AIM OF THE EXERCISE:
Below are the lines to check; count those holding the string "Uncheck" and give only the number.

+++ EXTRACTED RECORDS

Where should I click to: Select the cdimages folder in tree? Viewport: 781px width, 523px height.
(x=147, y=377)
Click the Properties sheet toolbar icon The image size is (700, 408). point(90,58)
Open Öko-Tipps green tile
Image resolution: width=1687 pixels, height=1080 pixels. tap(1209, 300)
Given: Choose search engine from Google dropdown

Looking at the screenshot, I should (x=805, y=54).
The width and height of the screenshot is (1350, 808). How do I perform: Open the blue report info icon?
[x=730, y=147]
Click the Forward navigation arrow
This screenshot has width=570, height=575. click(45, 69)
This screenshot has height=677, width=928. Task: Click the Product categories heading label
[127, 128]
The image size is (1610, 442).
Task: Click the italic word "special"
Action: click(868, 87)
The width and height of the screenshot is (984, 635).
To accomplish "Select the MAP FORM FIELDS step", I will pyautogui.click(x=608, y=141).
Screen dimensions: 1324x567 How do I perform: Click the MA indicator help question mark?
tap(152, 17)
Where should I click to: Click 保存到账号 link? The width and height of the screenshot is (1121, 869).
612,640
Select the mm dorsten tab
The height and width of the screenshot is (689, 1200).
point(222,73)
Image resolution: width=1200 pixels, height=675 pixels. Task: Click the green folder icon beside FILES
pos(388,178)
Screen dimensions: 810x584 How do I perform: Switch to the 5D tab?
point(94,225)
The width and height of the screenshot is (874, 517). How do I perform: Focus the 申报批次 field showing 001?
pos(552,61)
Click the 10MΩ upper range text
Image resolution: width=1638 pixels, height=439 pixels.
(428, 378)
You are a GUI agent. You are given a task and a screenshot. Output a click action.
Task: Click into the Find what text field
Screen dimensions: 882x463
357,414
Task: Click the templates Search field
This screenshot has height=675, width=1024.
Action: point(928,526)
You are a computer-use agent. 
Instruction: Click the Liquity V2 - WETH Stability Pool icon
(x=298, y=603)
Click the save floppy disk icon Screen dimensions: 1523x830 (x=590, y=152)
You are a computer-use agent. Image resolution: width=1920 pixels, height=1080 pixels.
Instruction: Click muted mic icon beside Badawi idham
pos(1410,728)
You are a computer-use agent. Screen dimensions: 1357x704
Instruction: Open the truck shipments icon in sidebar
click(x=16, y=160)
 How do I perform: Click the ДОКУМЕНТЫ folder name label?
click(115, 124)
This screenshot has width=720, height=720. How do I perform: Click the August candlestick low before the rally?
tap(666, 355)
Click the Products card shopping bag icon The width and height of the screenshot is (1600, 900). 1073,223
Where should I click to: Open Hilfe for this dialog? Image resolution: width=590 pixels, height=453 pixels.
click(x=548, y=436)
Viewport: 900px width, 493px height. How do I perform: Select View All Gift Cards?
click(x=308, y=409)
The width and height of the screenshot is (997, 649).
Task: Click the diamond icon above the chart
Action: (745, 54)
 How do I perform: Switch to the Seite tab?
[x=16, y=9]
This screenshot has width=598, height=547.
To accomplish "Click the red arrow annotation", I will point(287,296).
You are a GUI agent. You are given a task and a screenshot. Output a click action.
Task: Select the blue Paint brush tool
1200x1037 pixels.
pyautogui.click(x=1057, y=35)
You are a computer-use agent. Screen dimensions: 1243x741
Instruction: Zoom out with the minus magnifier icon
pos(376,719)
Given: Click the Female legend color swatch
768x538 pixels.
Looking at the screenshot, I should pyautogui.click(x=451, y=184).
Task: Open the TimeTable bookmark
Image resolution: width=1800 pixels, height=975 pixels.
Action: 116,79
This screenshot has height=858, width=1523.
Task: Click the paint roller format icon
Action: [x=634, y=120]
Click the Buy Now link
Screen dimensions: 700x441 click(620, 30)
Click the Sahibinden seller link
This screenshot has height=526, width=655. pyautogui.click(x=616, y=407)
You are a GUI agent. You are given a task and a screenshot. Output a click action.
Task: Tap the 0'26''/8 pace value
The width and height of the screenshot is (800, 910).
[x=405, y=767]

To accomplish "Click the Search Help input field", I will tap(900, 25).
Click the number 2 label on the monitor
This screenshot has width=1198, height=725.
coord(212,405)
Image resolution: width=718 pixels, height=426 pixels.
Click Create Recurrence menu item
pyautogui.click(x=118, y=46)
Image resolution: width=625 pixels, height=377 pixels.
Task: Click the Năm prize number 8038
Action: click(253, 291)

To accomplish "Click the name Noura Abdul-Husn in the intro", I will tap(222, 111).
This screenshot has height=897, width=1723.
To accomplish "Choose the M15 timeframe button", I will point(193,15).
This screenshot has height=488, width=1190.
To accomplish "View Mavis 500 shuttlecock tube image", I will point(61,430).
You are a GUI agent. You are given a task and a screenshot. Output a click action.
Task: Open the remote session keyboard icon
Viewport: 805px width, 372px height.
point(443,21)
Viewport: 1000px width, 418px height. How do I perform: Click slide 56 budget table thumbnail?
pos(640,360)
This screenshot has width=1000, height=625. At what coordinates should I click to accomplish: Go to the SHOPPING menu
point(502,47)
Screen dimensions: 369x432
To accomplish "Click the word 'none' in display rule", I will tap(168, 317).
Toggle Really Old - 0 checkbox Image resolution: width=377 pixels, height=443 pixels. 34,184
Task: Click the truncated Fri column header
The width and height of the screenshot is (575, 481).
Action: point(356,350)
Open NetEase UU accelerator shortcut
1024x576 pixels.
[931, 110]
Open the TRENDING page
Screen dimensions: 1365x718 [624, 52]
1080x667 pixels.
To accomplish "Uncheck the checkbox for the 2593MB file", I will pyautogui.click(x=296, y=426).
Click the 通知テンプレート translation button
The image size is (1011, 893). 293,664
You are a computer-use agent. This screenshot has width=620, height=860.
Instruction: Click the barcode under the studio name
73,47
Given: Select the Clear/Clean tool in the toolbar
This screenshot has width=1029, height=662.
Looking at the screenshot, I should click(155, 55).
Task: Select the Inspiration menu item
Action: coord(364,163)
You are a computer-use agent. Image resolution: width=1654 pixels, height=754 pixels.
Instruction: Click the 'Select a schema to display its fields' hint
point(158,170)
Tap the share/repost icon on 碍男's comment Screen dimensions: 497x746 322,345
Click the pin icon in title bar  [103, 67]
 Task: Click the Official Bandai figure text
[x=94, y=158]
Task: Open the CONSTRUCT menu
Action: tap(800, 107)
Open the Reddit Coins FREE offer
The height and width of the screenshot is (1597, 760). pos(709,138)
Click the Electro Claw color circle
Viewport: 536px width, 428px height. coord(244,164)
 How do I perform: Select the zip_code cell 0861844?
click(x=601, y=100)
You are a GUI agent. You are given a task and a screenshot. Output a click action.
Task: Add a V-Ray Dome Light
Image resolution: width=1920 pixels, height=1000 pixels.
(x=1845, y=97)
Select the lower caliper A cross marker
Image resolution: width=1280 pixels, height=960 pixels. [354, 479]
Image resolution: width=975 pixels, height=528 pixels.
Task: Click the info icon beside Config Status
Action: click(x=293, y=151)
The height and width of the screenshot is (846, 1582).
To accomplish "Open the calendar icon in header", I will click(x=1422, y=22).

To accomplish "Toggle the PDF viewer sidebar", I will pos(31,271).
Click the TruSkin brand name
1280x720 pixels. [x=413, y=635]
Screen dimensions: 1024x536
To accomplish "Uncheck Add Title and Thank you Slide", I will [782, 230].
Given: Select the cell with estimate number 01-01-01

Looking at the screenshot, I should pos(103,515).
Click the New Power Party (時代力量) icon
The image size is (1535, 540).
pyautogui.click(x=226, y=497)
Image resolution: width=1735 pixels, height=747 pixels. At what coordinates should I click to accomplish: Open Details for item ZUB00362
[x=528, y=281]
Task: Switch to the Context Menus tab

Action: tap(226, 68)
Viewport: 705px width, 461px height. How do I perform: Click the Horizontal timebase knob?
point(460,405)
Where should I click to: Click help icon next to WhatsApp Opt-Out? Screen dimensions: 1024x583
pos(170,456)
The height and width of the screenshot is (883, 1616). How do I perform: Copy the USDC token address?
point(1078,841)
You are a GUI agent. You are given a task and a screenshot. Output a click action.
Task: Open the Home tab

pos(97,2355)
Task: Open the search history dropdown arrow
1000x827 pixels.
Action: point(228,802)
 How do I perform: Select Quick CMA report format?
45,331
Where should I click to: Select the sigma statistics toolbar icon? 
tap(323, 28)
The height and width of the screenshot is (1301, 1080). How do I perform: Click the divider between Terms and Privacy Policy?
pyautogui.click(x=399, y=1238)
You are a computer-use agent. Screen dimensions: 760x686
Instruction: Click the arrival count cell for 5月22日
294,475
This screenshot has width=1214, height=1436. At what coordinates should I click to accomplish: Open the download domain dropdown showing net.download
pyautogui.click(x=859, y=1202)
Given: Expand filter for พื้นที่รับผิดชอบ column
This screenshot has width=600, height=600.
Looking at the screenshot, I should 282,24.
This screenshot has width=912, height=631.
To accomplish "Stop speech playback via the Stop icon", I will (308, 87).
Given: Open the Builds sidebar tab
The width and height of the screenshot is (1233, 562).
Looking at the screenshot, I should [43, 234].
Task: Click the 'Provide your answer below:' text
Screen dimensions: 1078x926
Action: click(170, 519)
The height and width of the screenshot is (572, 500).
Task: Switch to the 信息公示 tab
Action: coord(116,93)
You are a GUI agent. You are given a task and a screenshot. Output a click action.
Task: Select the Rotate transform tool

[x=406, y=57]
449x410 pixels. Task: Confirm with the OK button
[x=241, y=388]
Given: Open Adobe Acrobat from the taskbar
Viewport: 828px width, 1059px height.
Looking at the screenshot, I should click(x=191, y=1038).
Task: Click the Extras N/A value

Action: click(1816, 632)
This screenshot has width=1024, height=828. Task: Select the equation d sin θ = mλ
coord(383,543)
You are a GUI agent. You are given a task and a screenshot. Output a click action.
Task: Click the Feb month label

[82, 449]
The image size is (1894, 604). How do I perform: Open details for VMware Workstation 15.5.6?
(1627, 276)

++++++

EXPECTED OUTPUT:
2